### Tarefas
1. Responda, com base no texto sobre a caça aos gambuzinos:
(a) Quando e onde se procuram os gambuzinos?
(b) O que serve na perfeição quando falta um charco?
(c) Como ficam os olhos de quem tem o ar de ter caçado gambuzinos?
2. Devolva, sem qualquer alteração, o trecho do texto sobre a caça aos gambuzinos que vai de "A talhadeira" até "também já cacei.".

### Excerto da fonte
09/02/2009

A talhadeira

Naquele tempo, todos tinham um ar de quem tinha caçado gambuzinos em pequenos. Gambuzinos, aqueles bichos peludos e esquivos que se procuram de noite nos pântanos e redondezas. Não haverá terra de interior, aldeia recôndita ou povoação mais desligada do mundo que não tenha o seu pântano de caça ao gambuzino, ou pelo menos um charco e na falta dele, o riacho mais próximo serve na perfeição.Tinham o ar de quem tinha caído pelo menos uma vez. De noite, os buracos se são muitos, parecem ainda mais e à beira dos pântanos há sempre onde cair.
O ar detecta-se facilmente - ficam com os olhos arregalados, sempre bem abertos, procurando cumplicidades noutros olhares e um laivo irónico perpassa pelos cantos da boca para ficar a bailar como bandeira identificadora como que a dizer: eu também já cacei.

### Segmento de dados
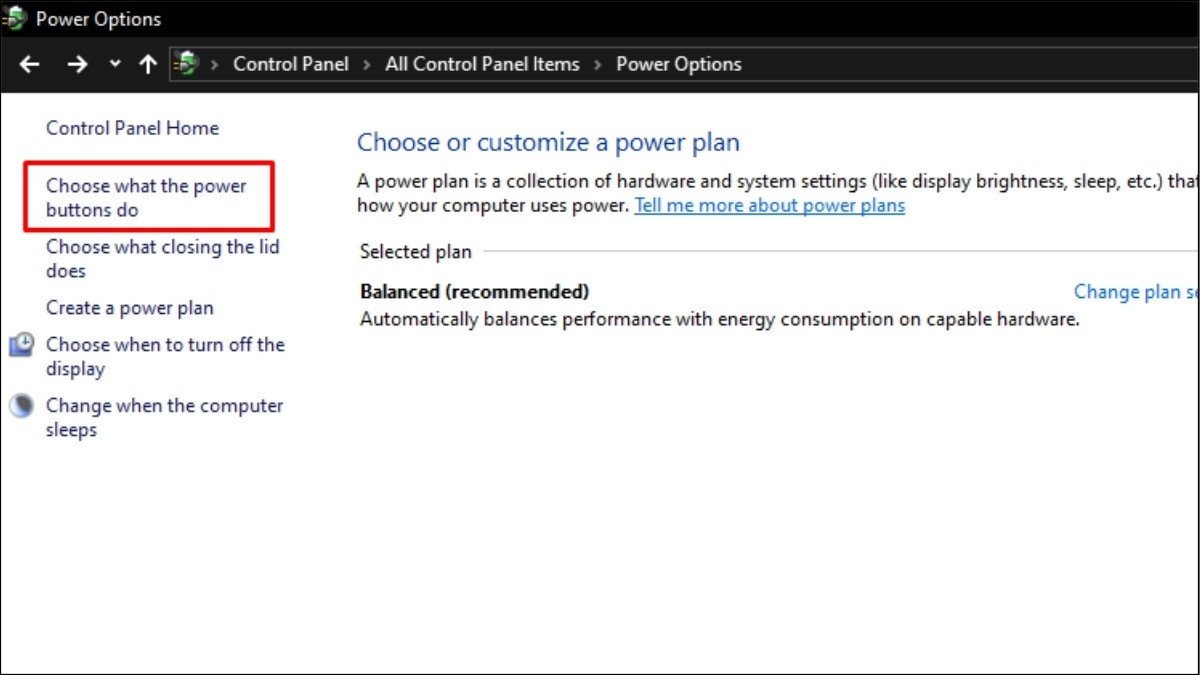Click Create a power plan
This screenshot has height=675, width=1200.
tap(129, 308)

### Resultados do exercício
1.
(a) De noite, nos pântanos e redondezas.
(b) O riacho mais próximo.
(c) Arregalados, sempre bem abertos, procurando cumplicidades noutros olhares.

2.
A talhadeira

Naquele tempo, todos tinham um ar de quem tinha caçado gambuzinos em pequenos. Gambuzinos, aqueles bichos peludos e esquivos que se procuram de noite nos pântanos e redondezas. Não haverá terra de interior, aldeia recôndita ou povoação mais desligada do mundo que não tenha o seu pântano de caça ao gambuzino, ou pelo menos um charco e na falta dele, o riacho mais próximo serve na perfeição.Tinham o ar de quem tinha caído pelo menos uma vez. De noite, os buracos se são muitos, parecem ainda mais e à beira dos pântanos há sempre onde cair.
O ar detecta-se facilmente - ficam com os olhos arregalados, sempre bem abertos, procurando cumplicidades noutros olhares e um laivo irónico perpassa pelos cantos da boca para ficar a bailar como bandeira identificadora como que a dizer: eu também já cacei.